DATASETS = [common.SIFT_128_EUCLIDEAN]
ALGORITHMS = [
    common.FAISS_CPU_FLAT,
    common.FAISS_CPU_IVF_FLAT,
    common.FAISS_CPU_IVF_PQ,
    common.FAISS_GPU_FLAT,
    common.FAISS_GPU_IVF_FLAT,
    common.FAISS_GPU_IVF_PQ,
    common.HNSWLIB,
    common.RAFT_BRUTE_FORCE,
    common.RAFT_CAGRA,
    common.RAFT_IVF_FLAT,
    common.RAFT_IVF_PQ,
    common.RAFT_CAGRA_HNSWLIB,
]
DATASET_PATH = common.DATASET_PATH
ALGO_CONFIG_DIR = common.ALGO_CONFIG_DIR
GPU_DOCKER_CMD_TEMPLATE = common.GPU_DOCKER_CMD_TEMPLATE
CPU_DOCKER_CMD_TEMPLATE = common.CPU_DOCKER_CMD_TEMPLATE
DOWNLOAD_CMD_TEMPLATE = common.DOWNLOAD_CMD_TEMPLATE
BUILD_CMD_TEMPLATE = common.BUILD_CMD_TEMPLATE
SEARCH_CMD_TEMPLATE = common.SEARCH_CMD_TEMPLATE
EXPORT_DATA_CMD_TEMPLATE = common.EXPORT_DATA_CMD_TEMPLATE
PLOT_CMD_TEMPLATE = common.PLOT_CMD_TEMPLATE

In [None]:
DATASET_PATH = pathlib.Path(DATASET_PATH).resolve()
DATASET_PATH.mkdir(parents=True, exist_ok=True)

In [None]:
def get_docker_image(algo: str = ""):
    """FAISS requires CUDA 11."""
    if algo.startswith("faiss"):
        return common.CUDA11_DOCKER_IMAGE
    return common.CUDA12_DOCKER_IMAGE

In [None]:
def init_collector(datasets: list[str], algorithms: list[str], default_fn: Callable):
    coll = {}
    for ds in datasets:
        for algo in algorithms:
            coll[(ds, algo)] = default_fn()
    return coll


build_time_collector = init_collector(
    DATASETS, ALGORITHMS, lambda: dict(tick=None, tock=None)
)
search_time_collector = init_collector(
    DATASETS, ALGORITHMS, lambda: dict(tick=None, tock=None)
)
error_collector = {ds: list() for ds in DATASETS}

## Download data

* Use the CPU image for download.

In [None]:
def download_all():
    for ds in DATASETS:
        dataset_dir = DATASET_PATH / "datasets"
        if DRY_RUN:
            print(f"Would download {ds} to {dataset_dir}")
            continue
        try:
            if ds == common.WIKI_ALL_1M:
                common.download_wiki_1M(dataset_dir)
                continue
            if ds == common.WIKI_ALL_10M:
                common.download_wiki_10M(dataset_dir)
                continue
            if ds == common.WIKI_ALL_88M:
                common.download_wiki_88M(dataset_dir)
                continue

            need_normalize = ds in (common.GLOVE_100_INNER, common.DEEP_10M_INNER)
            if need_normalize:
                ds = ds.replace("inner", "angular")

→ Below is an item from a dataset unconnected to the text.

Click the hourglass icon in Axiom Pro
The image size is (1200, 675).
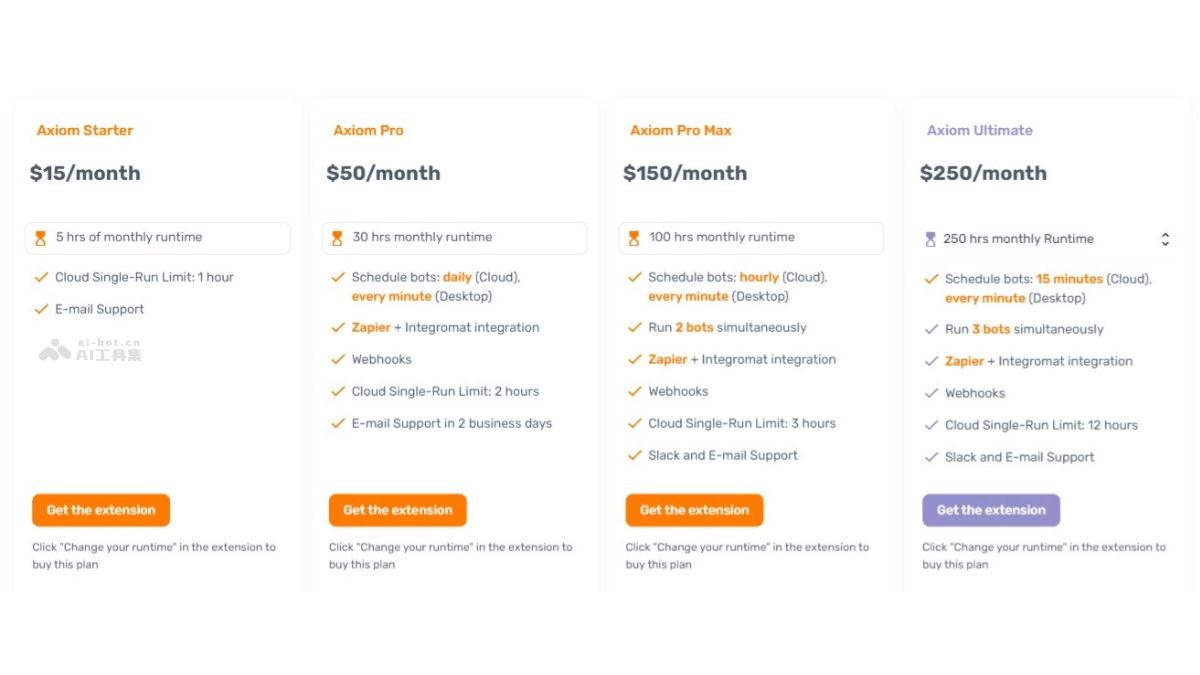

            download_cmd = DOWNLOAD_CMD_TEMPLATE.safe_substitute(
                DATASET=ds, NORMALIZE="--normalize" if need_normalize else ""
            )
            cmd = CPU_DOCKER_CMD_TEMPLATE.safe_substitute(
                DATASET_PATH=DATASET_PATH,
                DOCKER_IMAGE=get_docker_image(),
                CONTAINER_CMD=download_cmd,
            )
            print(cmd)
            subprocess.run(
                cmd, shell=True, executable="/bin/bash", check=True, text=True
            )
        except Exception as e:
            print(f"Error downloading {ds}: {e}")
            error_collector[ds].append("download")
            continue


download_all()

## Build


In [None]:
def build_all():
    for ds in DATASETS:
        for algo in ALGORITHMS:
            extra_args = []
            # FIXME: the docker image is either missing configurations, or the default doesn't work
            need_algo_config = algo in (
                common.FAISS_CPU_IVF_FLAT,
                common.FAISS_CPU_IVF_PQ,
            )
            if need_algo_config:
                extra_args.append(f"--configuration {ALGO_CONFIG_DIR}")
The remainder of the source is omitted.